For multi-factor authentication, the Segment app uses Authy: an API service for verifying a user by sending a code via SMS. The original Authy API functions by creating a user in Authy by sending the phone number, which is stored on Authy’s servers. Authy returns an Authy ID, which is stored by the Segment app. After the initial request, only the user’s Authy ID is used to initiate an SMS. This means that for all 24,000+ users with SMS MFA enabled, Segment has never stored their phone number.

The new version of Authy’s SMS API, called Twilio Verify (Twilio acquired Authy in 2015), provides a lot of improvements in error handling, logging, and validation. In addition, the Twilio Segment team was working towards a major milestone that required us to make the upgrade sooner rather than later. Twilio is also deprecating the old API starting in November 2022 and will disable it entirely after May 2023.

One major difference with the new API is that it takes the user’s phone number as input on every request. This means that the path to upgrade from the old Authy API to the new one requires exporting each user’s phone number to be stored in our local database.

Even though I was leading this task, I had a lot of support from my team. They provided feedback during the design phase, reviewed all of my pull requests, and helped run the migration scripts. Going forward, I’ll use “we” instead of “I” because it was a team effort! We needed to define a strategy to seamlessly migrate this bit of sensitive user data into our database and upgrade our code, without interrupting the login process for anyone. This turned out to be a bigger challenge than we imagined!

Why is it hard to solve?

As anyone who has done large-scale database migrations knows, timing is everything. You can’t remove a column from a table if there is code that depends on it. You also can’t create code that depends on a new field until that field has been populated. When dealing with a production database, nothing is static. Users are actively modifying the data, which means what counts as “all the data” is a moving target.

Even assuming the best case scenario of being able to export all the data from Authy and import it into our own system quickly, without error, there would still be a gap during which users are being added or removed because they are using our app and enabling or disabling SMS MFA on their own.

The basics of the process involves exporting 24K entries from an external API, then updating our internal database. When dealing with 24K entries, that process can take hours, during which users will still be making changes to their SMS MFA settings, leading to an inconsistent dataset that has to be cleaned up. So our strategy had to deal with that gap. Ideally, every database migration also has a way to revert the changes in the event of a problem. Accounting for this potential scenario means your time window is now doubled.

The risks

Not only is it time consuming, but dealing with that amount of Personal Identifying Information (PII) is very risky. You don’t want to expose any user data. You don’t want to miss any users. You don’t want to block development any longer than necessary while running the migration. You don’t want to make a mistake that prevents a user from securely authenticating into your system (as it turns out, we did just that).

The strategy

There are three basic steps to SMS MFA. First the user has to give you their phone number with their already authenticated account. A code is sent via SMS to their phone number. They verify they own the device by entering the code that was sent before it expires.

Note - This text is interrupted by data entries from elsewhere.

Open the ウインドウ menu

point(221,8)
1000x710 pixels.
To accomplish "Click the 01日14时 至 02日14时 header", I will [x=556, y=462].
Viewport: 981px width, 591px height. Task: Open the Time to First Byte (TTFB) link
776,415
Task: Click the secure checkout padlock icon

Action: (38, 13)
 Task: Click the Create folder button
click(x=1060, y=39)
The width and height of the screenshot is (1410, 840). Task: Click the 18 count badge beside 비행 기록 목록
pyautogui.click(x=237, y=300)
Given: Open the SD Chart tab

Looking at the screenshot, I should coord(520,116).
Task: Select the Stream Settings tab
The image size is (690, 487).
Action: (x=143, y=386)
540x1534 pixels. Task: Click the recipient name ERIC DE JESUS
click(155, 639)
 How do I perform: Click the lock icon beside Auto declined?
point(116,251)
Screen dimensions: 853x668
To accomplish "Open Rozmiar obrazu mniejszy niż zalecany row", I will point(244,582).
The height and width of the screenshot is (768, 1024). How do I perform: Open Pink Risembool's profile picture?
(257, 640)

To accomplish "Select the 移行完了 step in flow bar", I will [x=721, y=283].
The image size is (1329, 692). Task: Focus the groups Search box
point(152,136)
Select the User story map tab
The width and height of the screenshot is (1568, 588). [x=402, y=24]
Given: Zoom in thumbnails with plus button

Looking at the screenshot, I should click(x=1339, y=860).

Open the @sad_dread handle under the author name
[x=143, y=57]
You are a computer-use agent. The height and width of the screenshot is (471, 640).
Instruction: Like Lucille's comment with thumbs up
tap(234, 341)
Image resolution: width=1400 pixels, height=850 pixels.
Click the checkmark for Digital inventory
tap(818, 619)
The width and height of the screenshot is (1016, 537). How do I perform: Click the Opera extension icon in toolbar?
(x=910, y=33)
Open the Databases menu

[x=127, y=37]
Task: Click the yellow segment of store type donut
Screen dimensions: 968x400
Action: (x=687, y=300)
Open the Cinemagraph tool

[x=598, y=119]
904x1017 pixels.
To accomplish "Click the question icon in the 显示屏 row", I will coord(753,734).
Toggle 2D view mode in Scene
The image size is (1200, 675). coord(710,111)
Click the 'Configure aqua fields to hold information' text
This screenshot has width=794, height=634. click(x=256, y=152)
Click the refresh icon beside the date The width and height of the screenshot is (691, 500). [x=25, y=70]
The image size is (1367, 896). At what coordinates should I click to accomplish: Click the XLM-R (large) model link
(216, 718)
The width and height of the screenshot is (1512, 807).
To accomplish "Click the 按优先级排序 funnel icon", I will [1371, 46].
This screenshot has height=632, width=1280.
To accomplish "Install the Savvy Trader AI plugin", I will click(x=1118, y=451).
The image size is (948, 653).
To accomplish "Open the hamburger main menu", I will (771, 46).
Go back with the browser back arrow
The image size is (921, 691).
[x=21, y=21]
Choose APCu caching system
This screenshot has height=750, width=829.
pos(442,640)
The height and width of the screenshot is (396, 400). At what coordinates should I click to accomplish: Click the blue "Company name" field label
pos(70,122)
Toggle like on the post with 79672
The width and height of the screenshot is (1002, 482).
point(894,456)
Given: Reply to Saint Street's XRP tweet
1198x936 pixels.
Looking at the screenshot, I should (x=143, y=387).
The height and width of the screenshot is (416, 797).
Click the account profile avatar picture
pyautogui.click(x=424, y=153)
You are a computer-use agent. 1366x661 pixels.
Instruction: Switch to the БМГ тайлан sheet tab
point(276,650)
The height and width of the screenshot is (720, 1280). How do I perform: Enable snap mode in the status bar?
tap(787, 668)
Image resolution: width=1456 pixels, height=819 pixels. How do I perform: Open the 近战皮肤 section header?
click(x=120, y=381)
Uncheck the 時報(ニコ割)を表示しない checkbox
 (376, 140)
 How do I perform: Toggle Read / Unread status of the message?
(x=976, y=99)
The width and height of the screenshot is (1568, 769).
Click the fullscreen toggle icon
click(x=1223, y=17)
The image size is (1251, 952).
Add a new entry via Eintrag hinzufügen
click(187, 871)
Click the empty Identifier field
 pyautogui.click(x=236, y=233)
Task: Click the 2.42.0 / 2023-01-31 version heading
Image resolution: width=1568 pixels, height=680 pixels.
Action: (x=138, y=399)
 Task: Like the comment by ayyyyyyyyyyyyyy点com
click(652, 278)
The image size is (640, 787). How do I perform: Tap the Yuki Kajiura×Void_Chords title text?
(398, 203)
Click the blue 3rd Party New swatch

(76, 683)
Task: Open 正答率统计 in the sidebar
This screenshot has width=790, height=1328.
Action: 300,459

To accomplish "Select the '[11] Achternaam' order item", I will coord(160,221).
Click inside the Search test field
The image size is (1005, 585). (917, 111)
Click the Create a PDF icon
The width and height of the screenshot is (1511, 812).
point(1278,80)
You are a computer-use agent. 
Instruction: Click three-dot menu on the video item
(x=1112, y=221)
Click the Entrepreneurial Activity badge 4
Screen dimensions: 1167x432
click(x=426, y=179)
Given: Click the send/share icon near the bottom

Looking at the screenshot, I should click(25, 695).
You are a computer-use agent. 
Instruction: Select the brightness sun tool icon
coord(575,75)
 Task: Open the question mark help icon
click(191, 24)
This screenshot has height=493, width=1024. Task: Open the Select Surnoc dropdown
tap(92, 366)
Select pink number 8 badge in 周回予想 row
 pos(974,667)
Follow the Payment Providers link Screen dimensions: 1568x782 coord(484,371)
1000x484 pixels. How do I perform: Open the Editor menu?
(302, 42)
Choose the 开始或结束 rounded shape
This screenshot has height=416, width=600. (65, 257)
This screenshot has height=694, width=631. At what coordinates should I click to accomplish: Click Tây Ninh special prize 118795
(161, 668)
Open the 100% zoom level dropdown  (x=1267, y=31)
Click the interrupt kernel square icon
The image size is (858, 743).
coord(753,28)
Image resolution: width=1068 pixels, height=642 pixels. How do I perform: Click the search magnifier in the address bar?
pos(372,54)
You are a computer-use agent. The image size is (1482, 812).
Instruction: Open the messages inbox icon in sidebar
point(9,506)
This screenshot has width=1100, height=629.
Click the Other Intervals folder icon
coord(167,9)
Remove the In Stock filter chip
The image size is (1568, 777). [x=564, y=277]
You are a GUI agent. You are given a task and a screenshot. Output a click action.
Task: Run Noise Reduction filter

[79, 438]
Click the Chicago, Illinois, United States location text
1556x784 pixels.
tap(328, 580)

In order to accomplish this fairly large migration, we broke the project down into three broad phases:

Update the code so all new SMS MFA signups would use Twilio Verify
Migrate existing users
Remove older references to the Authy API from the codebase entirely

Stage one: add Twilio Verify

This stage was fairly simple. We had to:

switch our SMS setup methods to use Verify instead of Authy
split SMS send into: Verify or Authy depending on the user setup
split SMS verify into: Verify or Authy depending on the user setup

SMS setup updates

Since we didn’t want newly enrolled SMS MFA users to use the older API, we removed Authy from the SMS setup code entirely. All new setups for SMS MFA would go through the Twilio Verify API. To do this, we had to add a new column to our DB: the user's SMS phone number. Previously, this was sent directly to Authy so we never had to store it. But, since this is extremely private user information, we wanted to encrypt it at the row level of the database.

We ended up with a solution where the users give us their phone number, we validate it’s a North American phone number using the Twilio Lookup API, encrypt it, and store it in the database. When a user attempts to sign in with SMS MFA, our internal API retrieves it from the database, decrypts it, and sends it to Twilio Verify. All of this takes place within our authentication service, so the user's phone number isn’t passed around internally and it is only stored in memory while unencrypted.

SMS send updates

This is where it starts to get complicated. In order to support users with both APIs, we needed to create some conditional code that checks for the existence of a stored phone number before deciding to use the new Verify API or the old Authy API. It does add to the overall complexity of the code, but it supports existing users, allows us to migrate users at our own pace, and makes it simple to revert a user if needed.

SMS verify updates

The code changes are nearly identical for the verification of the user’s SMS send. If they have a stored phone number, we attempt to verify with Verify, if they don’t, we know to try verification with Authy.

Stage two: migrate users

Initially, we considered migrating everyone at once. While it would be nice to get the entire thing done and move on, there would be a high risk of missing customers in this process. Without shutting down SMS MFA, there would be no way to ensure new users didn’t sign up with Authy in the middle of migration. Also considering the sheer numbers, it would be a lengthy process that could break down in the middle. Exporting users from Authy would take several hours, to avoid hitting the frequency rate limits. Importing those phone numbers into our production database would also take several hours to loop through the update statements. Catching errors and preventing timeouts during that process would require a lot of temporary scripting. It would be a lot of effort with a lot of downsides.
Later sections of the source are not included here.